Bu şehirde yaşıyoruz, havasını soluyor, suyunu içiyor, ekmeğini yiyoruz. Ve istiyoruz ki aşımız, işimiz helalinden olsun, bereketlice herkese yetsin, artsın.
Tokat’ın ticari faaliyetlerinin sivil inisiyatifler eliyle güçlendirilmesi, fikirler ve projeler geliştirilmesi hepimizin beklentisidir.
Yerel yönetimlerin şehrin TİCARİ HAYATINA tesir edecek kararlar aldıkları ortamda Tokat Ticaret ve Sanayi Odası Başkanı Dr.

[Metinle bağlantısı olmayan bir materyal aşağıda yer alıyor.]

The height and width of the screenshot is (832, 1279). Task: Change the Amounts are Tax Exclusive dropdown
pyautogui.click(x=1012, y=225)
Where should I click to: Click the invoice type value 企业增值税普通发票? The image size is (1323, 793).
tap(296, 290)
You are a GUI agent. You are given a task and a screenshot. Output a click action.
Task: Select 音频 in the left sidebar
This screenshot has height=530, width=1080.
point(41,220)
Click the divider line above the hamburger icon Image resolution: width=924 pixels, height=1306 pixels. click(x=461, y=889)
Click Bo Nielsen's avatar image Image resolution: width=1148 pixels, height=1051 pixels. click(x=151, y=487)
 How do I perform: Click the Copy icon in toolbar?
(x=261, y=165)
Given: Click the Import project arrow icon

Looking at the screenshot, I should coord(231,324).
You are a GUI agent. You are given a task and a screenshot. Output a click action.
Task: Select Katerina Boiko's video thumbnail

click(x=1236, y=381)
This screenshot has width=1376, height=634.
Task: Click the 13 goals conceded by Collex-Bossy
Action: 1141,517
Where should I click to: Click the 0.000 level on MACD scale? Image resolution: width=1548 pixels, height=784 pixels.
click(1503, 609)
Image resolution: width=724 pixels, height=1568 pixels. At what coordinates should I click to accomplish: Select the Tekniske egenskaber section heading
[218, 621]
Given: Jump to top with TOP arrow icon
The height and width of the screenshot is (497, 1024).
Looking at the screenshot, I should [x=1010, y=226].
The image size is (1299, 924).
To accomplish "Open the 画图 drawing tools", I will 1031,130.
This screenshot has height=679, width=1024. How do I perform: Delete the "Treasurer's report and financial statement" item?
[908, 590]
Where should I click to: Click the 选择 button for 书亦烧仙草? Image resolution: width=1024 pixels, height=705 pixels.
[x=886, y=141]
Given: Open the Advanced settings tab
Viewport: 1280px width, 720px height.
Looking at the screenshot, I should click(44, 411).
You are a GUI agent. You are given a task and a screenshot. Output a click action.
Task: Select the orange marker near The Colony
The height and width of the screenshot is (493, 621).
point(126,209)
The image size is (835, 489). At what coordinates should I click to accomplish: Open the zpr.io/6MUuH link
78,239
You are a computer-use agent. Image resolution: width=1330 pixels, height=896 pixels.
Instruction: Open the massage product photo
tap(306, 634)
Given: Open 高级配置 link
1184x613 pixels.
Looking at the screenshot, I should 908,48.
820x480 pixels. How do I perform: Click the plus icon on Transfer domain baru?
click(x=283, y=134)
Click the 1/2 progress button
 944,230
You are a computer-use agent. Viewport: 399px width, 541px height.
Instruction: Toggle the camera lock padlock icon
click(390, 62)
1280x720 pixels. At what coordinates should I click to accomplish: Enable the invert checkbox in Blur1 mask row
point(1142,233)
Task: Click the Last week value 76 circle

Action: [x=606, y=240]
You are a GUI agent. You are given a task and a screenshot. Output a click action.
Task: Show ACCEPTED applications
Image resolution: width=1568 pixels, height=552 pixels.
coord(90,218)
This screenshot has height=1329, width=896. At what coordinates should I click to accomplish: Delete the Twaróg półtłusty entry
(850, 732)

Ali Çelik bugün kamuoyu ile paylaştığı bir açıklamada şehrin BATI GİRİŞİ’nin TİCARİ ALAN olarak imara açılmasını, kara yolu kenarlarında ARSA çıkarılmasını önerdi.
İMAR deyince, ARSA deyince en basitinden RANT geliyor insanın aklına! Doğrudur, şehrin RANTABL görülen İMAR ALANLARI olması son derece gereklidir. Bu konuda yerel yönetimlerde BELEDİYE KURUMU, kamu yararını, çıkarını gözeterek İMAR PLANINDAKİ DEĞİŞİKLİK YETKİSİNİ kullanır.
Gün gün, ay ay, yıl yıl hayat akıp geçiyor. İLMİ ve TEKNİK, ESTETİK BİR ANLAYIŞLA bu şehir için CESUR ve KARARLICA adımlar atılmalı. Şehirlerin BATI’ya doğru büyüdüğü bir ticari gerçek. Tokat’ın handikaplarının başında BATI’ya doğru ilerledikçe TARIM ARAZİSİ vasıflı tarlaların, arazinin olması. Bu arazileri TİCARİ ALAN yapmak konusunda bir hassasiyet oluyor haliyle. Ülkenin TARIM ve TARIMA DAYALI SANAYİ’ye ihtiyacı var. Tokatlı iyi bir planlama ile bu potansiyelini ticari kâra çevirebilir.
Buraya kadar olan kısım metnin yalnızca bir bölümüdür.